Today you might have noticed that Google Doodle is celebrating American geologist and oceanographic mapper Marie Tharp's life.

Today you might have noticed that Google Doodle is celebrating American geologist and oceanographic mapper Marie Tharp's life. "Today's Doodle features an interactive exploration of Tharp's life. Her story is narrated by Caitlyn Larsen, Rebecca Nesel, and Dr Tiara Moore, three notable women who are presently living out Tharp's legacy by making strides in the traditionally male-dominated ocean science and geology spaces," Google informed.

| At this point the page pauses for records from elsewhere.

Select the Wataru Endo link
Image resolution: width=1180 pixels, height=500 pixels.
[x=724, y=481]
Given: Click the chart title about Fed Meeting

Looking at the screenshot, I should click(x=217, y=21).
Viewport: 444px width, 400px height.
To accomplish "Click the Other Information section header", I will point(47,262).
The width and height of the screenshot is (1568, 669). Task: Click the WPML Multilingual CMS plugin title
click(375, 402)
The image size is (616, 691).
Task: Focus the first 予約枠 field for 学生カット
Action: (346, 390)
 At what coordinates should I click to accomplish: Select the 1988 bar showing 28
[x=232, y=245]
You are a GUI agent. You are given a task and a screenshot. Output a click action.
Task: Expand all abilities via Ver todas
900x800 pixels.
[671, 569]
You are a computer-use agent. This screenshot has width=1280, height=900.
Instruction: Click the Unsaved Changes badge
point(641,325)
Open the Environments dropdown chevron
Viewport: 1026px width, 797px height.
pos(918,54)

Marie Tharp was born on July 30, 1920, in Ypsilanti, Michigan, the woman who helped prove theories of continental drift and co-edited the world's first map of the ocean floor. On November 21, 1998, the Library of Congress called her one of the best cartographers of the 20th century. Here's all about Marie Tharp and her family.

Tharp's father worked for the US Department of Agriculture and introduced him to cartography early. She went to the University of Michigan to earn her master's degree in petroleum geology. She moved to New York City in 1948 and became the first woman to work at the Lamont Geological Observatory, where she met geologist Bruce Heezen.

"Heezen collected ocean depth data in the Atlantic Ocean, which Ella Tharp used to create maps of the mysterious ocean floor. New findings from echosounders (sonars used to find water depth) helped her discover the Mid-Atlantic Ridge. She brought these findings to Heezen, who infamously dismissed this as "girl talk," Google reported.

Google further reported: "However, when they compared these V-shaped cracks with maps of earthquake epicentres, Bruce Heezen could not ignore the facts. Plate tectonics and continental drift were no longer just theories: the seafloor was undoubtedly spreading. In 1957, Tharp and Heezen jointly published the first map of the ocean floor in the North Atlantic. 20 years later, National Geographic published the world's first map of the entire ocean floor, written by Tharp and Heezen, titled "The World Ocean Floor."

Ms Tharp donated her entire map collection to the Library of Congress in 1995. In celebrating the centennial of her Division of Geography and Maps, the Library of Congress named her one of the most important cartographers of the 20th century. In 2001, the same observatory where she began her career awarded her its first annual Lamont-Doherty Heritage Award.